Als wir uns von Joseph verabschieden möchten, winkt er ab. Er fahre auch mit. Was? Damit haben wir nicht gerechnet. Davon war nie die Rede. Auch auf Nachfrage wird uns nicht klar, weshalb er mitfahren möchte. Nun gut, macht die Fahrt jedenfalls nicht angenehmer. Wobei ich mich nicht beklagen kann, bekomme ich doch wegen meinen langen Beinen den Beifahrersitz. Wegen des über meinem Sitz hervorstechenden Fahrradrückspiegel kann ich zwar auch nicht ganz gerade sitzen, dennoch schaue ich ab und zu mit etwas schlechtem Gewissen nach hinten zum Taschen-Beine-Sofia-Fahrrad-Salat und frage, ob alles okay sei.

Der Bwindi-Nationalpark erweist sich mit seinem Regenwald als wunderschön.

So schade, sind wir durch Sofias Lebensmittelvergiftung ausgebremst worden. Nur zu gern würde ich diese Strecke unter die eigenen Räder nehmen. Ich versuche das Beste daraus zu machen und die atemberaubende Schönheit dieses Ökosystems fotografisch so gut es geht aus dem Auto heraus einzufangen.

Erst geht es an der Grenze des Nationalparks durch hüglige Ackerfelder, dann durch das grüne Meer aus hohen Bäumen, Sträuchern, Moos und verspielt von den Bäumen herunterhängenden Lianen, Luftwurzeln und Orchideen hoch. Teilweise stehen die Pflanzen so nah aneinander, dass das Blätterdach nur wenig Sonnenlicht durchlässt. Auf der anderen Seite geht es wieder runter.

Als wir bereits aus dem Regenwald sind, qualmt plötzlich Rauch von vorne hoch. Es sind die Bremsen des linken Vorderrades.

Kurzerhand demontiert unser Fahrer das Rad, stopft etwas Plastik eingeweicht in Spülmittel zwischen Bremse und Bremsscheibe und schraubt das Rad wieder an. Nicht sehr vertrauenswürdig. Wir fahren nur noch langsam. Es geht weiter bergab. Das Auto quietscht. Die noch funktionierende Bremse muss einiges an Mehrlast übernehmen.

Und dann kommt eine Polizeikontrolle. Oh Gott, es ist ziemlich offensichtlich, dass unser Auto nicht wirklich fahrtüchtig ist. Unser Fahrer macht gegenüber dem Polizisten ein Handzeichen, als würde er einige Meter weiter anhalten wollen. Und fährt dann einfach weiter! Den Polizisten scheint dies nicht zu stören, jedenfalls folgt er uns nicht.

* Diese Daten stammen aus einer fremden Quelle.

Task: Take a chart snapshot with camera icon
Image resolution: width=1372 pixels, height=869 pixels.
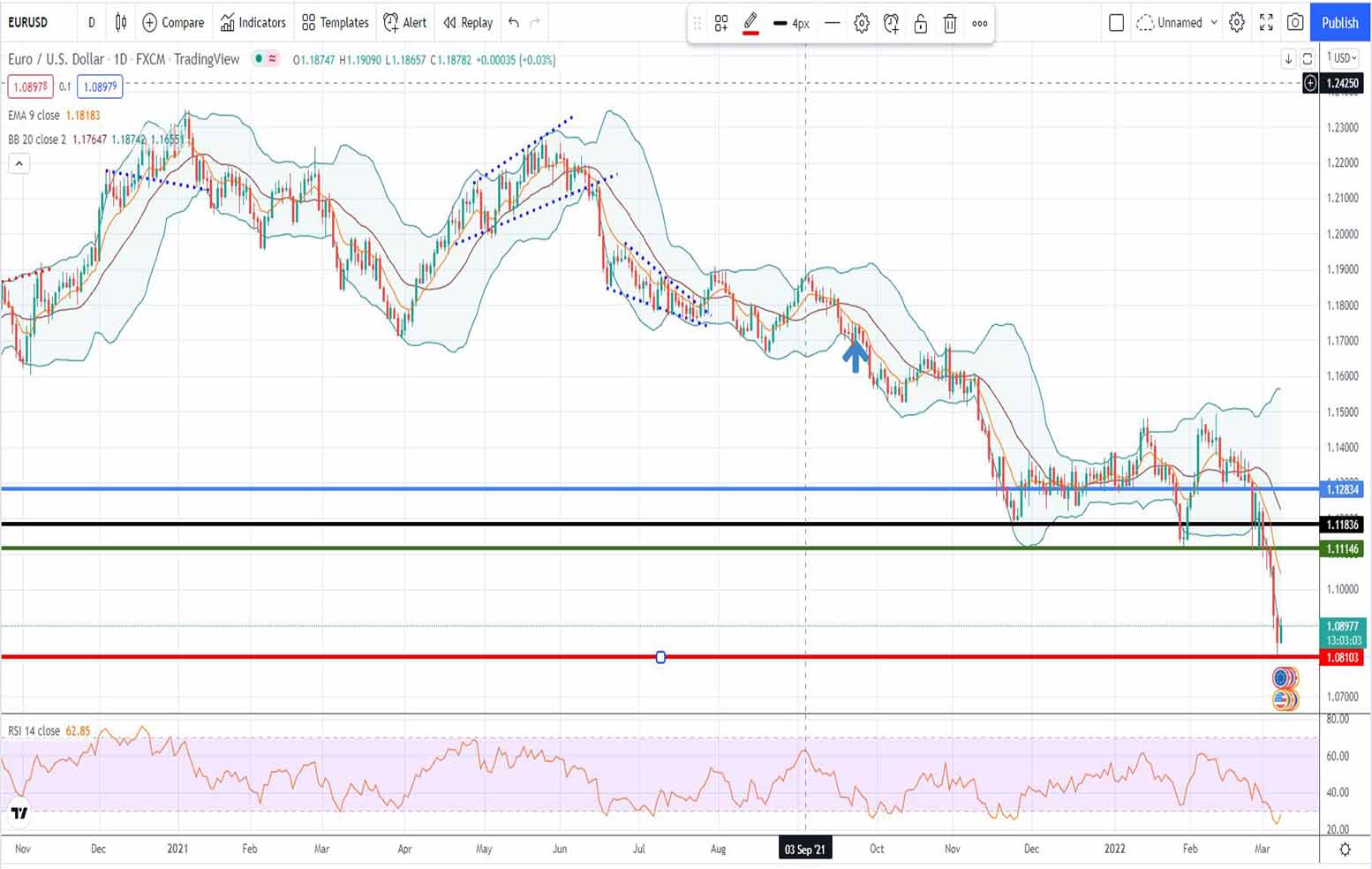Action: [x=1295, y=22]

War das einfach nur Glück?

Auf dem Weg sehen wir Kinder im Schulalter, die mit einem Hammer Steine zertrümmern. Es zertrümmert unsere Herzen.

Sie sollten in der Schule sein und nicht bereits einer Arbeit nachgehen. Und schon gar nicht einer solch körperlich harten Arbeit. Im Gegensatz zum Beispiel zu Ruanda kostet der Schulbesuch in Uganda einiges. Nicht alle Eltern können sich das Schulgeld leisten respektive sind auf ein zusätzliches Einkommen angewiesen.

So werden diese jungen Menschen ausgebremst, bevor ihr Leben überhaupt wirklich begonnen hat. Traurig.

Schlussendlich kommen wir an. Auf unseren Körpern eine rötliche Staubschicht, das Auto war nicht ganz dicht. Das Erfrischungstuch der Unterkunft zur Begrüssung wird für uns zum Waschtuch. Unglaubliche acht Stunden hat die Fahrt gedauert.

Ironischerweise war es die kaputte Bremse, die uns ziemlich gebremst hat.

Kaum zu bremsen sind dagegen die Tänzerinnen, die am Abend auf dem Campingplatz tanzen kommen, um etwas Geld zu verdienen. Es sind indigene Pygmäen. Uns widert eine solche Show allerdings eher an, entspricht es doch dem gängigen Klischee des Verhältnisses zwischen Weiss und Schwarz und wirkt unseres Erachtens erniedrigend.

Auf dem Zeltplatz treffen wir auch Sam und Anja wieder. Nach dem Nachtessen sind wir nach diesem Tag nicht mehr zu bremsen für ins Zelt, wo uns der Schlaf rasch übermannt.